Directions:
From the first entry to the last, copy each one exactly.

■ ■ ■ ■ ■ ■ ■

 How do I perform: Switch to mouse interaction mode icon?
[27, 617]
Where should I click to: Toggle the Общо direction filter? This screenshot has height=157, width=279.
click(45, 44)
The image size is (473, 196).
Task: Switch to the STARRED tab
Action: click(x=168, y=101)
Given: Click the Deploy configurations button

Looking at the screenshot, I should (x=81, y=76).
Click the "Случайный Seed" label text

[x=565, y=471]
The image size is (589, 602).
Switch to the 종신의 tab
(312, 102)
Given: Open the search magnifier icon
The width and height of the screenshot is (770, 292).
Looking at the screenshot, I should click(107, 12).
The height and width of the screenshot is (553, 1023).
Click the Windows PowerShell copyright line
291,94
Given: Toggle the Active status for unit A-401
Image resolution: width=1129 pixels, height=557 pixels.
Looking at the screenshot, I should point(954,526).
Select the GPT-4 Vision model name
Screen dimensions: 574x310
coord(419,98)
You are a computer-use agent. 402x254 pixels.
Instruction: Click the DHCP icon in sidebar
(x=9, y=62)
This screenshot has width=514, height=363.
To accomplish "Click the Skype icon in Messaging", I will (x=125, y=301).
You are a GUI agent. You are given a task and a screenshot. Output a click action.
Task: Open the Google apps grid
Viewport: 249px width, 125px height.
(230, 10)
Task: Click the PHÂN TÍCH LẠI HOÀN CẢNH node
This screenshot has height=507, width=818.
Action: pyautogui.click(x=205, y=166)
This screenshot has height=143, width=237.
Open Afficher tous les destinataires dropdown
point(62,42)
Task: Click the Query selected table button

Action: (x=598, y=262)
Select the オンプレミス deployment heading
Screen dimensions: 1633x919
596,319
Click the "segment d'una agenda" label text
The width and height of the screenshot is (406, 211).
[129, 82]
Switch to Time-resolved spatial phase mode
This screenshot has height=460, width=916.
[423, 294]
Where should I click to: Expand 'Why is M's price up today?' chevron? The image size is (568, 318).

■ ■ ■ ■ ■ ■ ■

Worked solution:
 How do I perform: Switch to mouse interaction mode icon?
[27, 617]
Where should I click to: Toggle the Общо direction filter? This screenshot has height=157, width=279.
click(45, 44)
The image size is (473, 196).
Task: Switch to the STARRED tab
Action: click(x=168, y=101)
Given: Click the Deploy configurations button

Looking at the screenshot, I should (x=81, y=76).
Click the "Случайный Seed" label text

[x=565, y=471]
The image size is (589, 602).
Switch to the 종신의 tab
(312, 102)
Given: Open the search magnifier icon
The width and height of the screenshot is (770, 292).
Looking at the screenshot, I should click(107, 12).
The height and width of the screenshot is (553, 1023).
Click the Windows PowerShell copyright line
291,94
Given: Toggle the Active status for unit A-401
Image resolution: width=1129 pixels, height=557 pixels.
Looking at the screenshot, I should point(954,526).
Select the GPT-4 Vision model name
Screen dimensions: 574x310
coord(419,98)
You are a computer-use agent. 402x254 pixels.
Instruction: Click the DHCP icon in sidebar
(x=9, y=62)
This screenshot has width=514, height=363.
To accomplish "Click the Skype icon in Messaging", I will (x=125, y=301).
You are a GUI agent. You are given a task and a screenshot. Output a click action.
Task: Open the Google apps grid
Viewport: 249px width, 125px height.
(230, 10)
Task: Click the PHÂN TÍCH LẠI HOÀN CẢNH node
This screenshot has height=507, width=818.
Action: pyautogui.click(x=205, y=166)
This screenshot has height=143, width=237.
Open Afficher tous les destinataires dropdown
point(62,42)
Task: Click the Query selected table button

Action: (x=598, y=262)
Select the オンプレミス deployment heading
Screen dimensions: 1633x919
596,319
Click the "segment d'una agenda" label text
The width and height of the screenshot is (406, 211).
[129, 82]
Switch to Time-resolved spatial phase mode
This screenshot has height=460, width=916.
[423, 294]
Where should I click to: Expand 'Why is M's price up today?' chevron? The image size is (568, 318).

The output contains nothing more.